§ **Text excerpt**:
Fidelity of the CHEST App by the CHAs, as observed during home visits, remained high throughout the pilot. At 18 months, each intended activity associated the CHEST APP showed fidelity scores between 80-100%, as shown in Table 2.
The average knowledge scores by the study population are shown in Table 3. The mean difference in knowledge scores in the intervention group and the control group at baseline is not statistically significant (p=0.136). A paired t-test on the mean difference of knowledge scores of caregivers in the intervention group at endline and those in the control group at endline displayed higher mean scores by those in the in the intervention group, a statistically significant increase of 8.29 (95% CI, 1.46 to 6.66) km, t(65)=3.12, p=0.0027. A paired t-test on the mean difference of knowledge scores in the intervention group at endline and scores at baseline displayed a statistically significant mean increase of 8.07 at endline (95% CI, 5.43 to 10.72) km, t(53)=6.12, p<0.000.
The average hemoglobin levels and anemia rates are displayed in Table 4. Assessment of the two groups (intervention and control) displayed that there was no statistically significant difference in hemoglobin levels at baseline (mean difference=.14 gm/dl, p=0.46). A paired t-test on hemoglobin levels of the children in the intervention at endline and hemoglobin levels at baseline displayed a statistically significant mean increase of .47 (95% CI, 0.86 to 0.86) km, t(45)=2.46, p=0.0178. A paired t-test on hemoglobin levels of children in the intervention group at endline and hemoglobin levels of children in the control group at endling displayed no statistically significant mean difference (p=0.49).

§ **Listed records**:
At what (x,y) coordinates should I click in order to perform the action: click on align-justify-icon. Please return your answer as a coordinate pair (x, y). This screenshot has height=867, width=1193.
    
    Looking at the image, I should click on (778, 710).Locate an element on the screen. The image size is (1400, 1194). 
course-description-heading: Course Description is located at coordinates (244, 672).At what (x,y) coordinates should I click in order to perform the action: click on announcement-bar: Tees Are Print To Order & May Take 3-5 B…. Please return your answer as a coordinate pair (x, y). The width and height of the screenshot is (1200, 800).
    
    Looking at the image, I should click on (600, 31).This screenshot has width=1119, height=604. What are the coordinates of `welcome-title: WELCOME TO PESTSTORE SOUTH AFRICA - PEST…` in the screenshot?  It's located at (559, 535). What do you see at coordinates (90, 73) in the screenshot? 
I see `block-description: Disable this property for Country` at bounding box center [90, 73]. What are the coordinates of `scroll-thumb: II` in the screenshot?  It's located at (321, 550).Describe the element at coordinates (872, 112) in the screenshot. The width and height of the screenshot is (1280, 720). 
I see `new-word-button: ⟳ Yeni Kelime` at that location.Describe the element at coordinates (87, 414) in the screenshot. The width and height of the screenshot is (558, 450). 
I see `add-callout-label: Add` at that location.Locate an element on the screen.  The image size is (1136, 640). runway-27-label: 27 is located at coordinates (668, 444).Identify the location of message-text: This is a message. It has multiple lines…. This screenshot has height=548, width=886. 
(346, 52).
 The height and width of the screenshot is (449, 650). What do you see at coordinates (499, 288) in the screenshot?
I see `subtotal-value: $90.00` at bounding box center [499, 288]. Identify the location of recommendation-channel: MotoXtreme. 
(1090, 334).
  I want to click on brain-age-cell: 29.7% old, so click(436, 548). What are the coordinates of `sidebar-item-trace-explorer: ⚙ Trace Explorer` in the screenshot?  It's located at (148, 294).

§ **Explore the material**:
- 1) List every table that the text on the CHEST App pilot refers to by number.
- 2) Write the next few sentences of the text on the CHEST App pilot results.
The lines above have no connection to the text on the CHEST App pilot.

§ **Answer section**:
- 1) Table 2, Table 3, Table 4

- 2)
Early Childhood Development
The average ECD z-scores for the children in the study are displayed in Table 5. The mean difference in motor and cognitive ECD scores in the intervention group and control group at baseline were not statistically significant (motor, p=0.75, cognitive, p=0.64). A paired t-test on ECD scores by children in the intervention group at endline and scores at baseline displayed a statistically significance increase at endline in cognitive scores, +1.029 (95% CI, 0.716 to 1.342) km, t(55)=6.585, p<0.000) and in motor scores, +0.714 (95% CI, 0.377 to 1.052) km, t(55)=4.24, p=0.001). A paired t-test on ECD scores by children in the intervention group at endline and scores by children in the control group at endline showed no statistically significant difference in cognitive (p=0.526) nor motor scores (p=0.305).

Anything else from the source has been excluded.